» **EXTRACT TO READ**
┄┄┄┄┄┄┄┄┄┄

The French and British divisions marched north from Thessaloniki in October 1915 under the joint command of French General Maurice Sarrail, and British General Bryan Mahon (Commander, British Salonika Force, 1915). However, the War Office in London was reluctant to advance too deep into Serbia. So the French divisions advanced on their own up the Vardar River. This advance gave some limited help to the retreating Serbian Army, as the Bulgarians had to concentrate larger forces on their southern flank to deal with the threat, which led to the Battle of Krivolak (October–November 1915). By the end of November, General Sarrail had to retreat in the face of massive Bulgarian assaults on his positions. During his retreat, the British at Kosturino were also forced to retreat. By 12 December, all allied forces were back in Greece. The Germans ordered the Bulgarians not to cross the Greek borders, reluctant to risk a Greek entry into the war in response to a Bulgarian invasion in Macedonia. The Allies for their part took advantage of that, reinforcing and consolidating their positions behind the borders.

┄┄┄┄┄┄┄┄┄┄

» **SOURCE DATA**
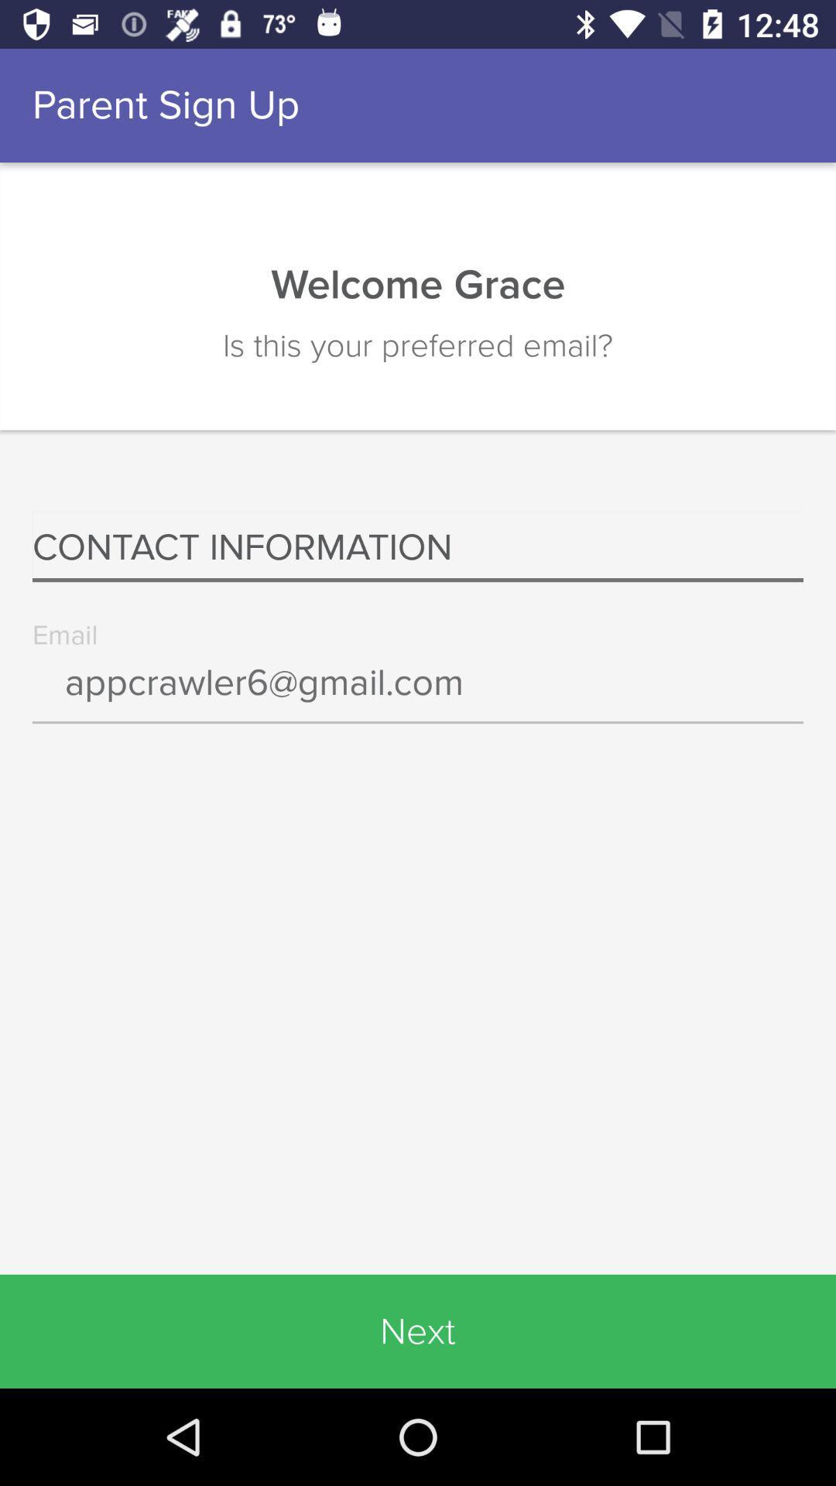 Image resolution: width=836 pixels, height=1486 pixels. Describe the element at coordinates (418, 693) in the screenshot. I see `the icon below the contact information` at that location.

┄┄┄┄┄┄┄┄┄┄

» **WRITTEN PROBLEM 1**
According to the extract about the 1915 Allied advance from Thessaloniki, by what date were all allied forces back in Greece?
» **WRITTEN PROBLEM 2**
Write a short paragraph that carries on the extract about the 1915 Allied advance from Thessaloniki from the point where it stops.

» **TASK RESPONSE 1**
By 12 December.

» **TASK RESPONSE 2**
Thus there resulted a clear, albeit incomplete victory for the Central Powers. As a consequence they opened the railway line from Berlin to Constantinople, allowing Germany to prop up its weaker partner, the Ottoman Empire. Despite the Central Powers' victory, the Allies managed to save a part of the Serbian Army, which although battered, seriously reduced and almost unarmed, escaped total destruction and after reorganising resumed operations six months later. And most damagingly for the Central Powers, the Allies—using the moral excuse of saving the Serbian Army—managed to replace the impossible Serbian front with a viable one established in Macedonia (albeit by violating the territory of an officially neutral country); a front which would prove key to their final victory three years later.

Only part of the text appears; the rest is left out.